I instinctively want to rush through every single factor of life…to get past whatever task, struggle or hardship I’m presently facing.
I do laundry fiercely, wash/rinse/dry dishes so quickly that I miss smudges and crack glasses into cabinets. I clean my closets with speed, timing myself to beat my last record. Yet if you were to peek inside you would see a haphazard mess, not one sign of organization.
I sweep and mop our floors so intensely that I’ve broken 3 Swiffer wet mops.
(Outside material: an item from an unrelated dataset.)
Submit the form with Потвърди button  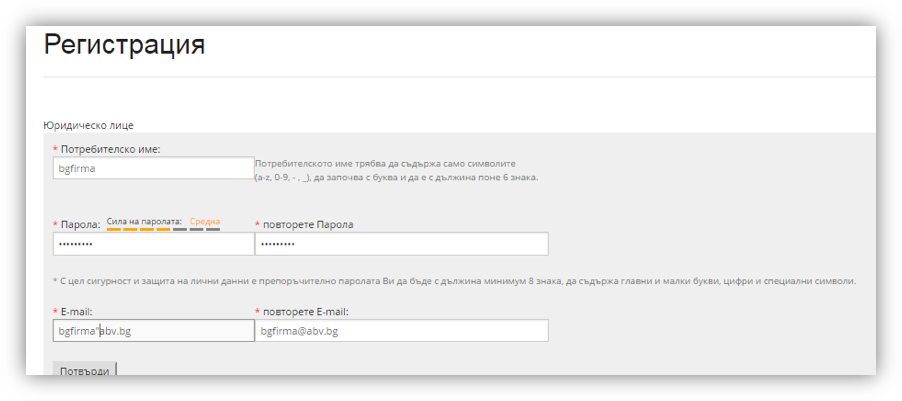tap(85, 370)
I’ve also put so much tension on my right hand and forearm while cleaning that I was crippled by carpal tunnel, had surgery but two years later I was diagnosed with tendinitis.
Needless to say, I clean with intensity.
I get my children involved in the cleaning madness so that my time can be even more efficient, yelling, barking out orders like a drill sergeant as my girls and boys scurry to assist their wildly frantic mother.
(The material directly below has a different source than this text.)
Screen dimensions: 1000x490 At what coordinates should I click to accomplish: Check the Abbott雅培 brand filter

All mundane tasks that grate my nerves are set to a test, a battle against the clock to beat yesterday’s record speed.
All things annoying, unwanted, difficult, painful, trips the default setting in my mind, sounds an alarm that screams “blast through this, beat the clock and GO!”
Unlike the dishes, laundry, scrubbing the floor, we cannot outrun real-life struggles and problems in hopes to overcome the pain and speed up Gods process to beat His clock.
I think of Elijah (1 Kings 18-19) as he ran with velocity after calling fire from heaven to consume the god of Baal on Mount Carmel. Even though this amazing man of God just witnessed God’s miraculous provision, He ran for 100+ miles from doubt and fear. It was in the desert, by the brook, dependent upon nothing but God and birds for sustenance that he overcomes the battle, resumed strength and endured.
Not all of us have such a quiet place with birds to rest and wait on God. As a mom to two rambunctious toddlers, there are many days I crave that kind of quiet. Send me to the brook to depend upon birds for lunch Oh Lord! JK that would be awful.
As Tony and I set out to save two adorable children from living a life in foster care, we have learned many things, but waiting on the Lord has been at the top of Gods curriculum. As we waited three long agonizing years for our final adoption hearing, Tony and I were finally blessed to leave the courthouse with two sweet boys to call our very own. Although our lesson plan of patience is far from being complete (quite impossible with two wildly energetic boys) we have withstood the test of endurance.
Now that we are on the other side of the adoption process, I can see God’s hand of control since the day He asked us to rescue the sweet boys. Like Elijah, we have seen God’s miraculous provision. He carried us through the three grueling years of hardship (financial, physical, spiritual, emotional). It was undeniable that He held us close as we endured the change in our family dynamic, walked through many court hearings, doctor appointments and days and days of tears (from little ones and mama). But the last remaining test of endurance was the excruciatingly painful silence in waiting.
I know if our adoption process had flown through warp speed like I wished, I would not have seen God clearly or heard His voice of comforting peace as loudly in those many days spent so broken and dependent upon Him.
The waiting feels eternal. We feel the moment of finality and completeness will never come. But in such moments we cannot lose hope. We know God does not leave His children without completing His will. I am comforted and encouraged by the Apostle Paul in Philippians 1:6, “Being confident of this very thing, that He who began a good work in you will perfect it until the day of Jesus Christ.” God does not begin something that He will not complete.
Today as I instinctively want to remain so busy that I refuse to think on the many things I am waiting to take place in life, I am choosing to take a deep breath, to lean hard against God and listen for His provision by the brook. For I know that it is in this place of surrender that He provides my nourishment and peace.